Information about the special meetings of stockholders, the solicitation of stockholder approvals, the merger agreement and the transactions it contemplates, the prepackaged plans and the other business to be considered by Dex One stockholders and SuperMedia stockholders prior to voting is contained in this document. Your failure to vote on the proposal to adopt the merger agreement and the transactions it contemplates will have the same effect as voting against that proposal. Your failure to vote to accept the Dex One prepackaged plan or the SuperMedia prepackaged plan, as applicable, will have the effect of voting neither for nor against that proposal.

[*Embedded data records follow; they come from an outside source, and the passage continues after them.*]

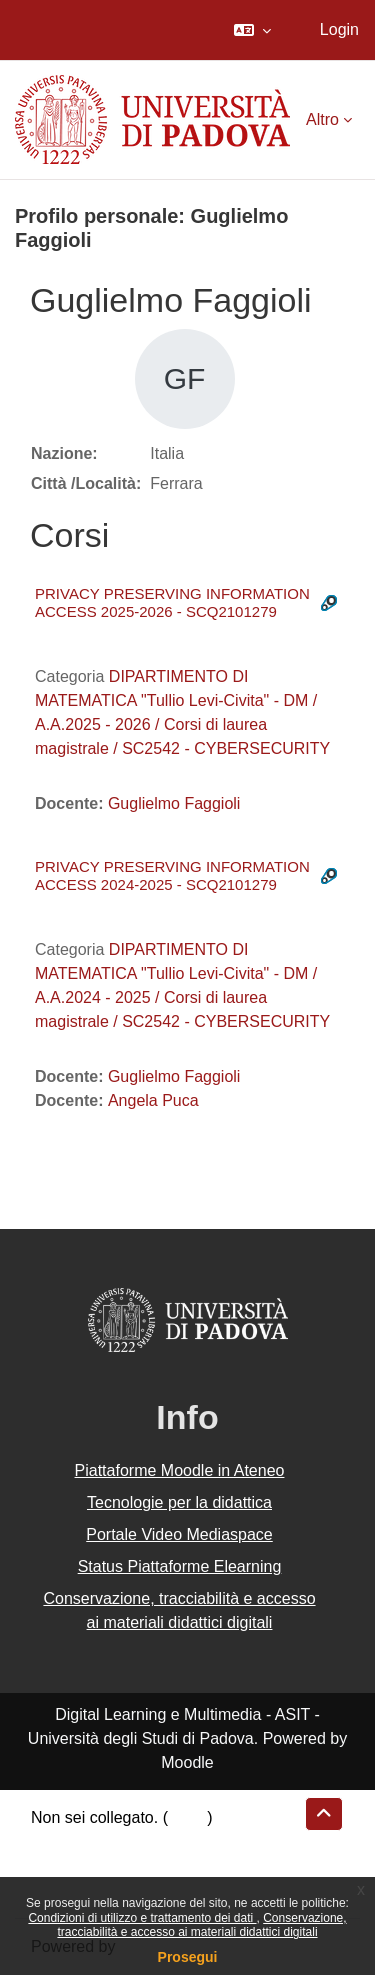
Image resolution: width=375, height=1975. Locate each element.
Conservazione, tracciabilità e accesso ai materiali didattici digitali (201, 1925)
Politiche (61, 1865)
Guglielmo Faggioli (174, 803)
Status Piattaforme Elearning (180, 1566)
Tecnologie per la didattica (179, 1502)
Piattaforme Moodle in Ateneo (180, 1470)
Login (339, 29)
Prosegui (188, 1957)
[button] (252, 30)
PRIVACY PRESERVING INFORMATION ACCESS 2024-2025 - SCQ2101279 (172, 875)
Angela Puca (153, 1100)
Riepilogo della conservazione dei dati (165, 1841)
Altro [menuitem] (322, 119)
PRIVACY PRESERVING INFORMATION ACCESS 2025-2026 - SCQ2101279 (172, 602)
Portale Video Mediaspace (179, 1534)
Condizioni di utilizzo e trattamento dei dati (142, 1918)
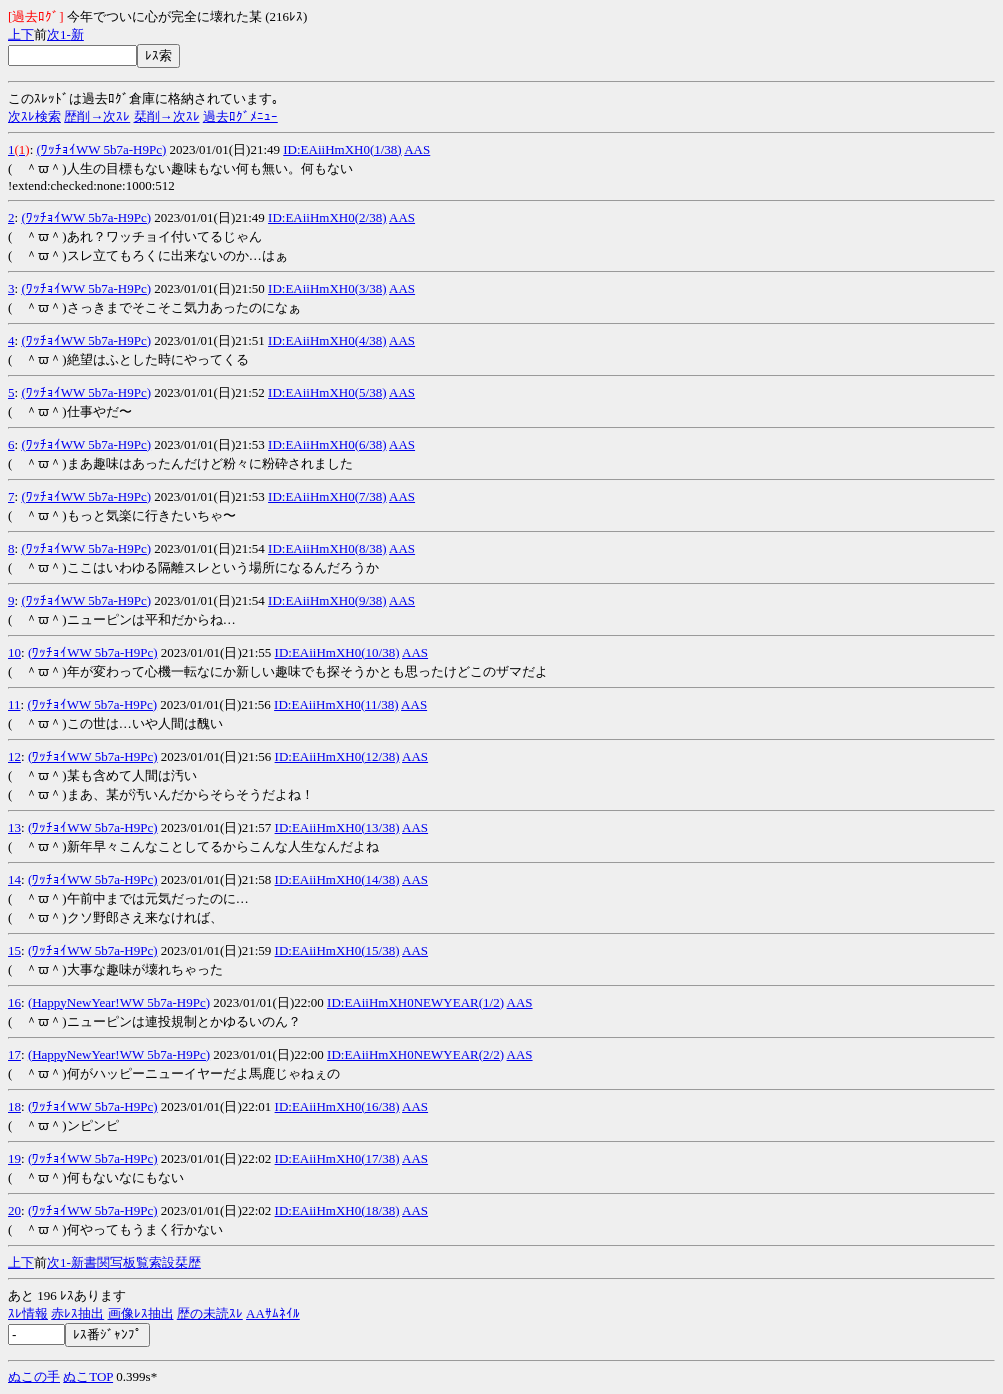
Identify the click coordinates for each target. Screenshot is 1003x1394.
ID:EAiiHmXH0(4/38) (327, 340)
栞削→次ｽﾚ (167, 116)
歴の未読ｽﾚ (210, 1313)
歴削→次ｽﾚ (97, 116)
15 (14, 950)
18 (14, 1106)
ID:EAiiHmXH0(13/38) (337, 827)
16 (14, 1002)
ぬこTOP (88, 1376)
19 (14, 1158)
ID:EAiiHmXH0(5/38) (327, 392)
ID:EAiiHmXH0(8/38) (327, 548)
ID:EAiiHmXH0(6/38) (327, 444)
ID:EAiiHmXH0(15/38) (337, 950)
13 (14, 827)
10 (14, 652)
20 (14, 1210)
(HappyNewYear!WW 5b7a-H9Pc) (119, 1002)
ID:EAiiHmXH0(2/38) (327, 217)
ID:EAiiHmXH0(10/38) (337, 652)
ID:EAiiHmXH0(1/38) (342, 149)
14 (14, 879)
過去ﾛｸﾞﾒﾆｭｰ (240, 116)
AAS (417, 149)
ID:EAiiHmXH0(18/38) (337, 1210)
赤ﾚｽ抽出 (77, 1313)
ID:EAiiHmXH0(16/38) (337, 1106)
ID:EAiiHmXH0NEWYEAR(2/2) (415, 1054)
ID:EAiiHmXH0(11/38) (336, 704)
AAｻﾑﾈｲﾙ (273, 1313)
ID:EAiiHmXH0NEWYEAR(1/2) (415, 1002)
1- (65, 34)
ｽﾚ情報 (28, 1313)
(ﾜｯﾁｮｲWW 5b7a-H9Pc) (102, 149)
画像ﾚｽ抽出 (141, 1313)
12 (14, 756)
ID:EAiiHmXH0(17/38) (337, 1158)
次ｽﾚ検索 (34, 116)
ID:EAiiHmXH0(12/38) (337, 756)
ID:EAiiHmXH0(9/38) (327, 600)
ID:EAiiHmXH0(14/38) (337, 879)
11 (14, 704)
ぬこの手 (34, 1376)
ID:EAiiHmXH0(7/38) (327, 496)
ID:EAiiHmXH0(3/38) (327, 288)
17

The obligations of Dex One and SuperMedia to complete the transaction are subject to the satisfaction or waiver of conditions set forth in the merger agreement and, if applicable, the prepackaged plans. More information about Dex One, SuperMedia, Dex Media, the transaction and the prepackaged plans is contained in this document. Dex One, SuperMedia and Dex Media encourage you to read this entire document carefully, including the section entitled “ Risk Factors ” beginning on page 41.
We look forward to the successful combination of Dex One and SuperMedia.

Sincerely, Sincerely,
Alfred T. Mockett Peter J. McDonald
Chief Executive Officer and President President and Chief Executive Officer
Dex One Corporation SuperMedia Inc.
Neither the Securities and Exchange Commission (the “SEC”) nor any state securities commission has approved or disapproved of the securities to be issued under this document or determined that this document is accurate or complete. Any representation to the contrary is a criminal offense.